Using techniques from our last Woodworking Basics article, we take the next step up to a laminated tabletop.
This is the second installment of our Wood-working Basics article series. In the April issue step stool project, we covered, in part, cutting the ends of prepared stock square and cutting legs and aprons to length. Those same techniques will be used in this small table project. If you missed that issue or want to refresh your memory, you can find a video and downloadable article PDF covering the previous project at woodworkersjournal.com. This time around, we will assume you have those basics well in hand.
Solid Wood Tabletop
This small table has very similar parts to the step stool — legs, aprons and top. Again, we will avoid using power tools to keep things simple. The biggest difference in this project is that the tabletop is not made of plywood but pieces of solid wood instead (beautiful mahogany in this case). This change adds beauty but introduces several woodworking problems to solve. First, solid wood expands and contracts widthwise with seasonal humidity changes. For that reason, if we attached the tabletop to the legs and aprons with glue blocks as we did with the step stool project, that expansion could break the glue joints between the legs and aprons, or its contraction could cause a crack to form in the tabletop. We solve this problem by attaching the tabletop with screws driven through elongated holes in the angle braces. These slotted holes, oriented parallel to the tabletop’s width, will allow the mahogany to “move” through the seasons as needed.

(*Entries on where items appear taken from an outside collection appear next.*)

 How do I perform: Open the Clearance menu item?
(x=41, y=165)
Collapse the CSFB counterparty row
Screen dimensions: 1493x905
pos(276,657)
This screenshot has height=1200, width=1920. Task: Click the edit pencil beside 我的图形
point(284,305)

There is a second woodworking problem you may have to address regarding the tabletop. It’s made from three pieces of solid lumber that we sourced from rockler.com. They are pre-dimensioned at 3/4″ x 5″ x 24″. When you put them side by side, their edges may align perfectly well for a glue-up. If so, you are golden. (We tried many of these boards to see how straight they were, and they aligned well.) But if your boards show a gap, you need to straighten their edges somehow. We tested this as well and found that trimming just a tiny bit off the edges of the boards using a table saw fixed the problem. You can also solve it with a sanding block and 80-grit sandpaper to remove the high spots on the edge of a board. The video of making this project will demonstrate this edge-flattening technique.

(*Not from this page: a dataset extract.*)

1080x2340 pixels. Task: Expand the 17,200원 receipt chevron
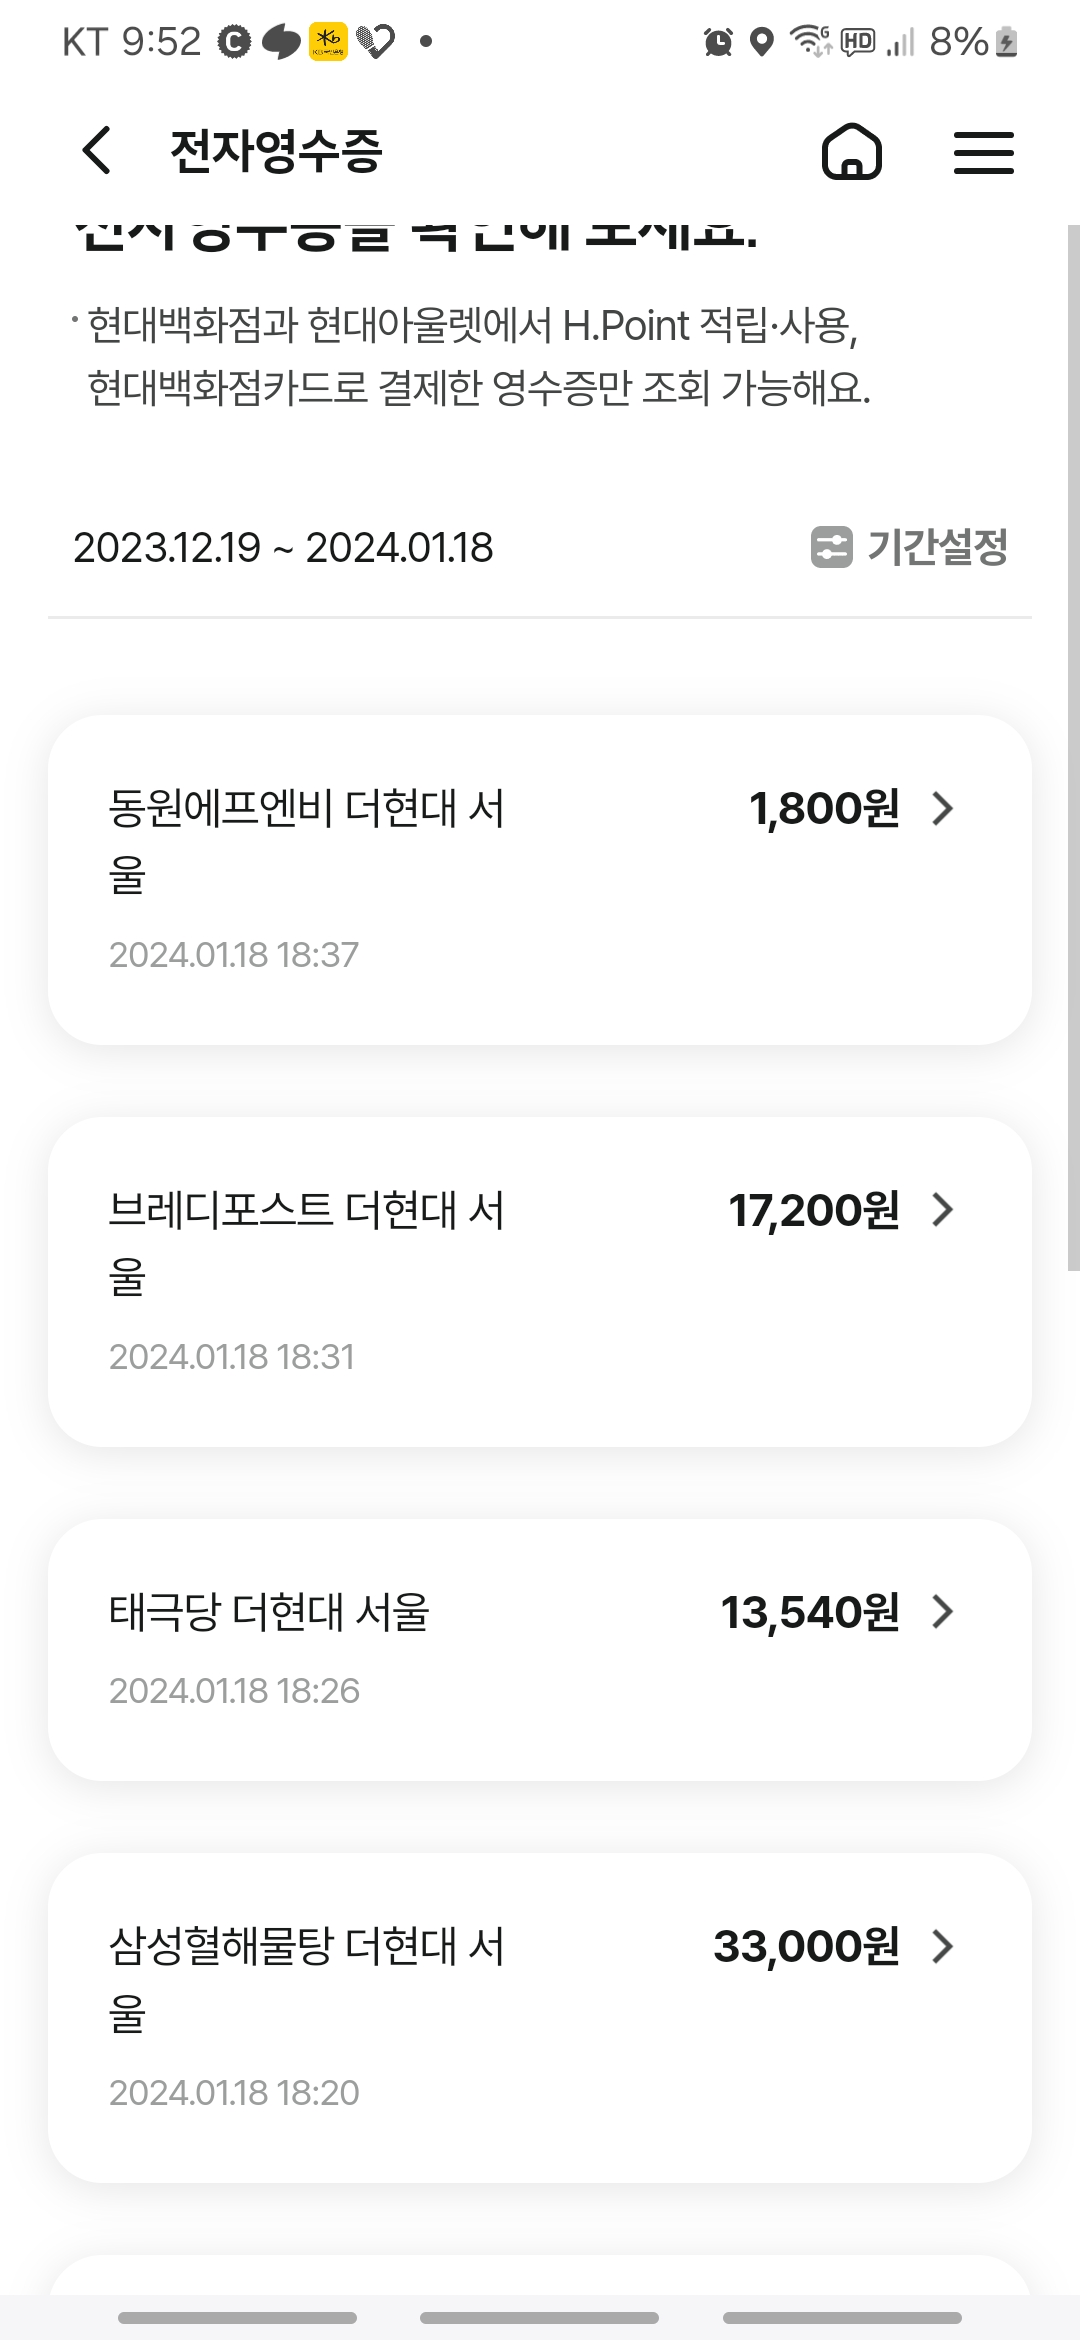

A third detail to solve regarding the solid wood top is flattening it. When you glue the three boards together, there will likely be tiny misalignments between the edges. Solve this by sanding the panel flat. Start with 80-grit paper and sand diagonally across the panel using a sanding block. Sand until the panel is flat. Then shift to 100-grit and sand diagonally in the opposite direction to remove the 80-grit sanding marks. Now change to 150- and then 180-grit sandpaper and sand longways, with the grain. (Power sanders would speed this up!) Of course you need to sand both faces. Finishing the end table is up to you.
Working with this solid top has advanced your woodworking skills considerably!